## Prompt 1
Set down the passage of the Eversheds costs article between "The firm’s first" and "to any limit.", inclusive, word for word.

## Text excerpt
------------------------------------------------------------------------

The High Court has asked a costs judge to look again at an international law firm’s bill for work on a property dispute.

In Harrison v Eversheds LLP, the Honourable Mrs Justice Slade DBE ordered the detailed assessment of Eversheds’ profit costs and counsel fees be remitted after agreeing two grounds of appeal.

The firm had been challenged by a former client, property entrepreneur Mark Harrison, after it invoiced him for £1.6m for work on a case that settled part-way through trial. The bill comprised £863,000 profit costs and £739,000 disbursements.

The firm’s first estimate going back to October 2012 was £333,000. It had increased to £548,000 by a second estimate in February 2013.

Last November, costs judge Master Rowley limited Eversheds’ profit costs to £650,000 and said disbursements, including counsel’s fees, were not subject to any limit.

Following a one-day hearing in May, Harrison successfully argued that Rowley had erred in holding it was reasonable for Eversheds to recover profit costs up to double the amount stated in its second estimate.

The High Court also agreed that the costs judge should have limited the recovery of disbursements in respect of counsel’s fees. HHJ Slade said the costs judge had ‘exceeded the broad measure of his discretion’ in considering such a high upper limit.

‘The award by Master Rowley of an increase of more than £300,000 in profit costs above those anticipated in the second estimate required explanation and justification,’ said Slade.

‘Master Rowley erred in principle in relying on the level of the increase in the profit costs of his opponent’s solicitors when nothing was known about the assumptions, advice and information on which it was based.’

Slade said the costs judge had failed to take into account the second estimate of counsel’s fees. These were originally estimated at £211,000 but had increased to £739,000 by the final invoice.

------------------------------------------------------------------------

## Prompt 2
From the records below, extract the lines between the lines holding "coordinates (771, 364)." and "What do you see at coordinates (561, 41)", inclusive, and repeat them unchanged.

## Material shown
------------------------------------------------------------------------

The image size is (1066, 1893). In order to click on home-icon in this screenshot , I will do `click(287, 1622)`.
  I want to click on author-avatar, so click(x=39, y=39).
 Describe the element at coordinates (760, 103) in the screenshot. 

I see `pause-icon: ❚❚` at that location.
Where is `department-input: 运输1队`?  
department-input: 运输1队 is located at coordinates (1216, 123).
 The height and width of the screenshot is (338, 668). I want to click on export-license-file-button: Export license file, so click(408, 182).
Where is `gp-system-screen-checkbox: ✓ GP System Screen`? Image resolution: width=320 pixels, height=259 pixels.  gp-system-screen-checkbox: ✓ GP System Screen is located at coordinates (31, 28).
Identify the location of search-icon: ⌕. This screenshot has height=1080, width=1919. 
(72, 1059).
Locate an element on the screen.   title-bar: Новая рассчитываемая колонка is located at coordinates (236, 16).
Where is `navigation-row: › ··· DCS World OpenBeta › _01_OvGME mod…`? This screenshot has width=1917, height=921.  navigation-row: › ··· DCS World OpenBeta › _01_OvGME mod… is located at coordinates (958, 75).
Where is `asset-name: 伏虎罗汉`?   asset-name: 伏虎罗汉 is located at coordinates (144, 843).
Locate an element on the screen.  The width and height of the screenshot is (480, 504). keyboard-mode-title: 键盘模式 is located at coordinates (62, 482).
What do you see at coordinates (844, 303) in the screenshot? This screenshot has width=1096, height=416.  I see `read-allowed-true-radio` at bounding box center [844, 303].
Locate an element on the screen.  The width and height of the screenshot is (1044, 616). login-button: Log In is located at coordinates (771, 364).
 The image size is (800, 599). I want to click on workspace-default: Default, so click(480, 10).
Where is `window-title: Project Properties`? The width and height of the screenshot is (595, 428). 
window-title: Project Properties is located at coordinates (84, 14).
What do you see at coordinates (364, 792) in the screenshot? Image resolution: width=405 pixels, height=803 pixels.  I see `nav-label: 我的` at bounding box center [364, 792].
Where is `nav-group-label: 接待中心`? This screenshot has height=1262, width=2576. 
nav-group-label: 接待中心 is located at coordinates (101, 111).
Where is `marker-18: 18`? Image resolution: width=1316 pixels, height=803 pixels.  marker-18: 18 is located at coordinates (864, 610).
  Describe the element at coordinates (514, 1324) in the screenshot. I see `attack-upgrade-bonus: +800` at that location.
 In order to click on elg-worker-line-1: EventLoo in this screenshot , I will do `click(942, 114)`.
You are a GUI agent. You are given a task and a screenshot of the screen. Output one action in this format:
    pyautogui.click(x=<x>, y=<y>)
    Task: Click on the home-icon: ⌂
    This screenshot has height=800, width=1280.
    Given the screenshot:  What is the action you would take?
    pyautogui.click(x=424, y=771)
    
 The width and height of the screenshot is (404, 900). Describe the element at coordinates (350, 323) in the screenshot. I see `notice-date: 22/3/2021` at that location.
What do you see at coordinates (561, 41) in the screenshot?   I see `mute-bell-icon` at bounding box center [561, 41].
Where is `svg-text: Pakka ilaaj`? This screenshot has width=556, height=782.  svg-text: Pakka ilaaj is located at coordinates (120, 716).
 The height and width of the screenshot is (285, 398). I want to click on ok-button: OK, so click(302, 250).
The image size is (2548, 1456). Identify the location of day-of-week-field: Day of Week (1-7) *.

------------------------------------------------------------------------

## Exercise output 1
The firm’s first estimate going back to October 2012 was £333,000. It had increased to £548,000 by a second estimate in February 2013.

Last November, costs judge Master Rowley limited Eversheds’ profit costs to £650,000 and said disbursements, including counsel’s fees, were not subject to any limit.

## Exercise output 2
Locate an element on the screen.  The width and height of the screenshot is (1044, 616). login-button: Log In is located at coordinates (771, 364).
 The image size is (800, 599). I want to click on workspace-default: Default, so click(480, 10).
Where is `window-title: Project Properties`? The width and height of the screenshot is (595, 428). 
window-title: Project Properties is located at coordinates (84, 14).
What do you see at coordinates (364, 792) in the screenshot? Image resolution: width=405 pixels, height=803 pixels.  I see `nav-label: 我的` at bounding box center [364, 792].
Where is `nav-group-label: 接待中心`? This screenshot has height=1262, width=2576. 
nav-group-label: 接待中心 is located at coordinates (101, 111).
Where is `marker-18: 18`? Image resolution: width=1316 pixels, height=803 pixels.  marker-18: 18 is located at coordinates (864, 610).
  Describe the element at coordinates (514, 1324) in the screenshot. I see `attack-upgrade-bonus: +800` at that location.
 In order to click on elg-worker-line-1: EventLoo in this screenshot , I will do `click(942, 114)`.
You are a GUI agent. You are given a task and a screenshot of the screen. Output one action in this format:
    pyautogui.click(x=<x>, y=<y>)
    Task: Click on the home-icon: ⌂
    This screenshot has height=800, width=1280.
    Given the screenshot:  What is the action you would take?
    pyautogui.click(x=424, y=771)
    
 The width and height of the screenshot is (404, 900). Describe the element at coordinates (350, 323) in the screenshot. I see `notice-date: 22/3/2021` at that location.
What do you see at coordinates (561, 41) in the screenshot?   I see `mute-bell-icon` at bounding box center [561, 41].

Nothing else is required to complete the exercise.